-- START OF Records for the exercise --
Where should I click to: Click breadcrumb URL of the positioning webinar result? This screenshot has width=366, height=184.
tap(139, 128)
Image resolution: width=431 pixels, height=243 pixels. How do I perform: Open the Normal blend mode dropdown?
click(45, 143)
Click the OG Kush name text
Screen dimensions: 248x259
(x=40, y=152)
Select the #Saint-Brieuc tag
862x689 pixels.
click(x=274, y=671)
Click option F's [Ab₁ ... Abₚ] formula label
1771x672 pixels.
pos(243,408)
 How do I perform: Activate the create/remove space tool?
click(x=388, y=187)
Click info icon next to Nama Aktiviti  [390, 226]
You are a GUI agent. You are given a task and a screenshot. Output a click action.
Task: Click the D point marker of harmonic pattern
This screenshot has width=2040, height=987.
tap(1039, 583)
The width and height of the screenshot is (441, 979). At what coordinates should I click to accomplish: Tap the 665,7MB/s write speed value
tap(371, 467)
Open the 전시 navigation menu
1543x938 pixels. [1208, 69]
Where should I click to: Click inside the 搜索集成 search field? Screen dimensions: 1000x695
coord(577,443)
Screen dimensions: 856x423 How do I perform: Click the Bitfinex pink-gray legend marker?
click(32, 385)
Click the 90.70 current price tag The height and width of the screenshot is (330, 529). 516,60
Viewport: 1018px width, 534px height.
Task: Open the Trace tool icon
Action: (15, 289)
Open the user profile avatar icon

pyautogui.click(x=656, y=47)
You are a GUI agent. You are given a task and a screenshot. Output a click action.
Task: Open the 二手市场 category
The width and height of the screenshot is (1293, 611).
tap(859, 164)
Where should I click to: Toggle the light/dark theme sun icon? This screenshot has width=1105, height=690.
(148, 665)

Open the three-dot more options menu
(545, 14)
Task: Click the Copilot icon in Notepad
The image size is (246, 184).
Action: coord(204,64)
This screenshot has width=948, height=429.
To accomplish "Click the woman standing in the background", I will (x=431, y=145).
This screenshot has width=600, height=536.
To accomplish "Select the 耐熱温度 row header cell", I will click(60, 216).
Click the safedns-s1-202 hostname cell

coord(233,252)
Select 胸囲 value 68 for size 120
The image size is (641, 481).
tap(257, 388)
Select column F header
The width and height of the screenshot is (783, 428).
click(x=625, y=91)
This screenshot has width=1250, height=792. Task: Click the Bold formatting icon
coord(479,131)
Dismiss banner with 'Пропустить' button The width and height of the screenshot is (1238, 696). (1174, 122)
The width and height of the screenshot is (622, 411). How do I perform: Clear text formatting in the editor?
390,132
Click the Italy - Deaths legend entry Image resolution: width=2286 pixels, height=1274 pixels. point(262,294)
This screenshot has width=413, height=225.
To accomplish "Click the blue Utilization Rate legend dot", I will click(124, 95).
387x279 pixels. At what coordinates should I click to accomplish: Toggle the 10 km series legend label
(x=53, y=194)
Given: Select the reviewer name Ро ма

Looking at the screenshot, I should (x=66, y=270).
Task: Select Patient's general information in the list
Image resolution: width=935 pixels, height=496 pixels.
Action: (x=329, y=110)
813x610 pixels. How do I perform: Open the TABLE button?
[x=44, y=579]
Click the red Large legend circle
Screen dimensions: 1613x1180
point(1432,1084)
-- END OF Records for the exercise --
Given request>
Write out the listing lines again, from the one containing "Screen dimensions: 856x423" through the one containing "click(32, 385)", both included. Keep the request wording unchanged and shift each coordinate in the answers up by 3.

Correct output>
Screen dimensions: 856x423 How do I perform: Click the Bitfinex pink-gray legend marker?
click(35, 388)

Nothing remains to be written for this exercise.